Öyle diyorsun da sen yemiyor musun sorusu ile karşılık veren değerli kardeşim! Ne yiyorum ne de yediriyorum ve de hala hayattayım ölmedim yaşıyorum.
Haram olanı veya harama getirecek şüpheli malı elde etmek için bahaneler arayan kardeşlerimize delilleri ile birlikte yaptıkları hareketin ne manaya geldiğini ifade edelim!
Önce promosyon nedir onu açıklayalım:
“Her şirketin çalışanlarına maaşlarını banka üzerinden yatırma zorunluluğu vardır. Bu doğrultuda her şirket bankalarla anlaşma yaparak çalışanlarının maaş ödemelerini belirledikleri banka üzerinden yatmasını sağlarlar. Maaş dışında yapılmış olan anlaşmalardan (örneğin: sağlık, eğitim vb.) ayrılan ödenek bankalarda tutularak gerektiği zamana kadar faiz ile çoğalır ve çalışanlara promosyon olarak verilir.”

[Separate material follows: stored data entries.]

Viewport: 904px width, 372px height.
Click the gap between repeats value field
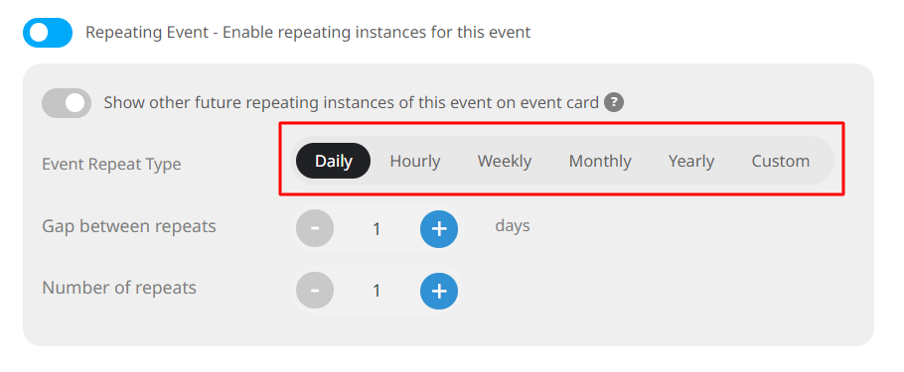tap(377, 229)
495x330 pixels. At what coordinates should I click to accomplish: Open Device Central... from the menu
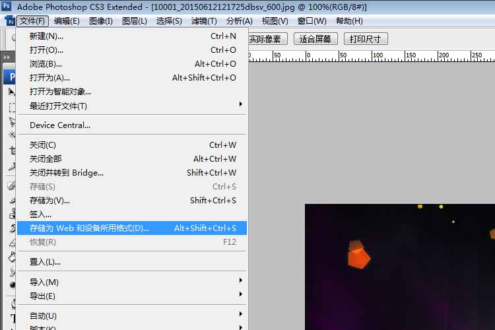[60, 125]
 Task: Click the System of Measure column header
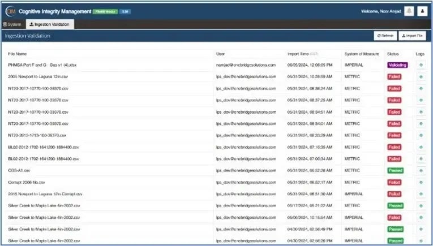tap(361, 54)
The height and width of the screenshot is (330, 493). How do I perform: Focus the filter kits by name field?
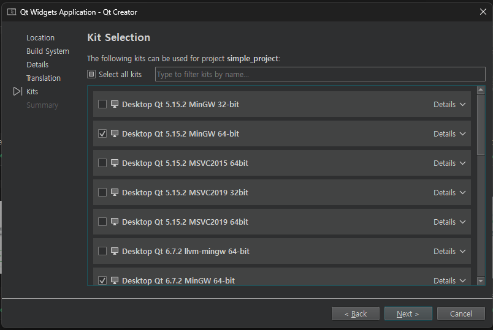[311, 75]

Bu konuda diyanet işleri başkanlığının fetvası tam manası ile durumu ortaya koymaktan uzak olsa da bir gerçeği ortaya koymaktadır:
“Bankaların, kamu veya özel sektörde çalışanlara, çalıştığı kurumlar tarafından maaşlarını kendilerinden almayı tercih etmeleri karşılığında vermiş oldukları promosyonlar, işleyiş bakımından faize tam olarak benzememekle birlikte faiz şüphesinden de tümüyle uzak değildir.” [6]
Bize göre bankanın kurumdan önceden alıp faize yatırdığı ve ondan elde ettiği faiz kazancından ufak bir meblağı hediye altında müşterilerine vermesi bal gibi faiz iken, velev ki faiz şüphesi olsa bile bunun kullanılamayacağı gerçeği Allah Resulü s.a.v ‘ in şu ifadesi ile açıkça beyan edilmektedir:
إِنَّ الْحَلَالَ بَيِّنٌ، والْحَرَامَ بَيِّنٌ، وبَيْنَهُمَا مُشْتَبِهَاتٌ لَا يَعْلَمُهُنَّ كَثِيرٌ مِنَ النَّاسِ، فَمَنِ اتَّقَى الشُّبُهَاتِ فَقَدِ اسْتَبْرَأَ لِدِينِهِ، وعِرْضِهِ، ومَنْ وقَعَ فِي الشُّبُهَاتِ وقَعَ فِي الْحَرَامِ، كَالرَّاعِي يَرْعَى حَوْلَ الْحِمَى، يُوشِكُ أَنْ يَقَعَ فِيهِ، أَلَا وإِنَّ لِكُلِّ مَلِكٍ حِمًى، أَلَا وإِنَّ حِمَى اللَّهِ مَحَارِمُهُ، أَلَا وإِنَّ فِي الْجَسَدِ مُضْغَةً إِذَا صَلَحَتْ صَلَحَ الْجَسَدُ كُلُّهُ، وإِذَا فَسَدَتْ فَسَدَ الْجَسَدُ كُلُّهُ، أَلَا وهِيَ الْقَلْبُ
“Helal de bellidir, haram da. Bu ikisi arasında insanlardan çoğunun bilmediği şüpheli şeyler vardır. Kim şüphelilerden korunursa dini ve ırzını (şahsiyetini) korumuş olur. Kim de şüpheli şeylere düşerse harama düşer. Bu kişi bir koruluğun etrafında koyun güden ve koyunların her an koruluğa girme ihtimali bulunan bir çoban gibidir, dikkat edin! Her Sultanın bir koruluğu vardır. Dikkat edin! Allah'ın yeryüzündeki koruluğu haram kıldığı şeylerdir. Dikkat edin! Vücutta öyle bir et parçası vardır ki o düzgün olursa bütün vücut düzgün olur, o bozuk olursa bütün vücut bozuk olur. Dikkat edin! Bu et parçası kalptır.”[7]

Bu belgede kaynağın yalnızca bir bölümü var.